──────── Data for the task ────────

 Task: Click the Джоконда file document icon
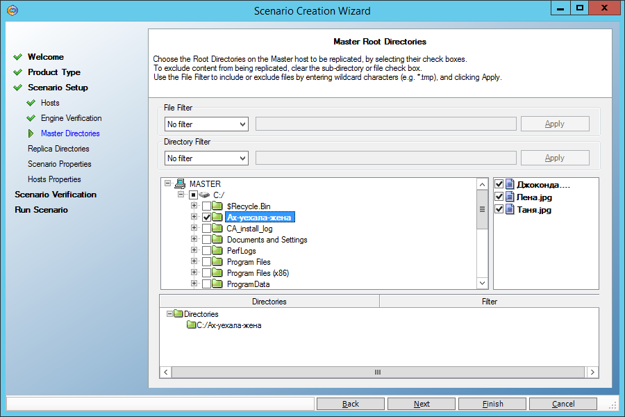tap(510, 184)
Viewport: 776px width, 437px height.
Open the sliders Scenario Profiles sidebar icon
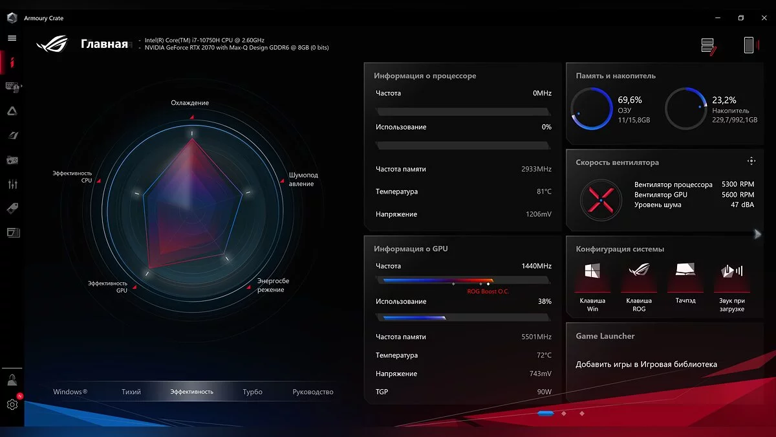[x=12, y=185]
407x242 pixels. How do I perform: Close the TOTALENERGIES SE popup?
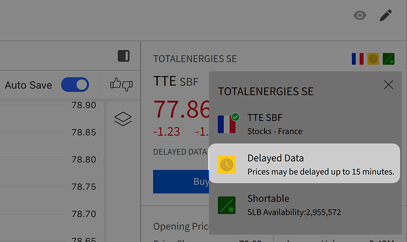388,84
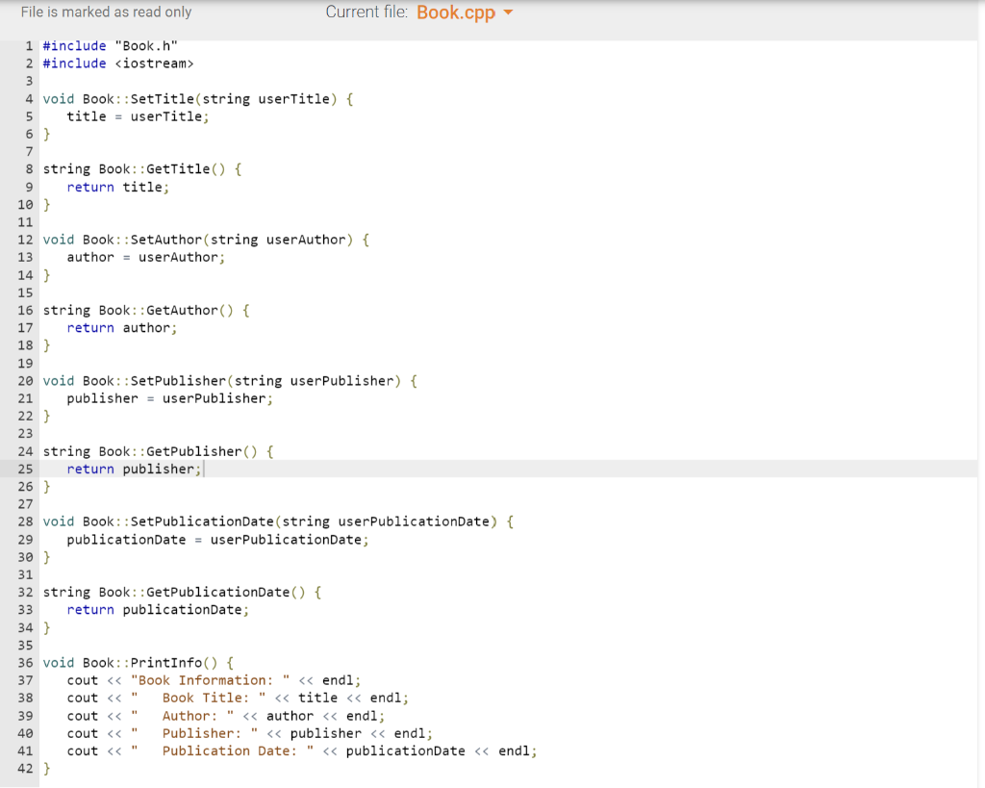The height and width of the screenshot is (788, 985).
Task: Expand the file selector arrow next to Book.cpp
Action: point(510,13)
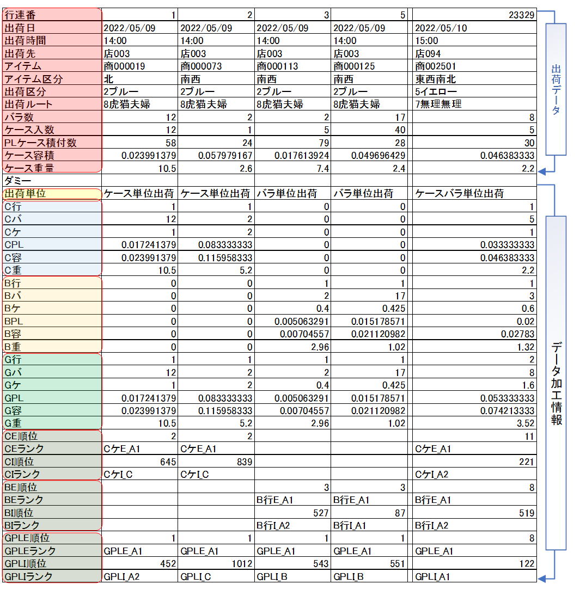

────────

**Exercise prompt**.
Output the data above without changes, apart from leaving out the pictures.

**Solved problem**.
 Task: Click the Джоконда file document icon
tap(510, 184)
Viewport: 776px width, 437px height.
Open the sliders Scenario Profiles sidebar icon
[x=12, y=185]
407x242 pixels. How do I perform: Close the TOTALENERGIES SE popup?
388,84
The height and width of the screenshot is (788, 985).
Task: Expand the file selector arrow next to Book.cpp
Action: point(510,13)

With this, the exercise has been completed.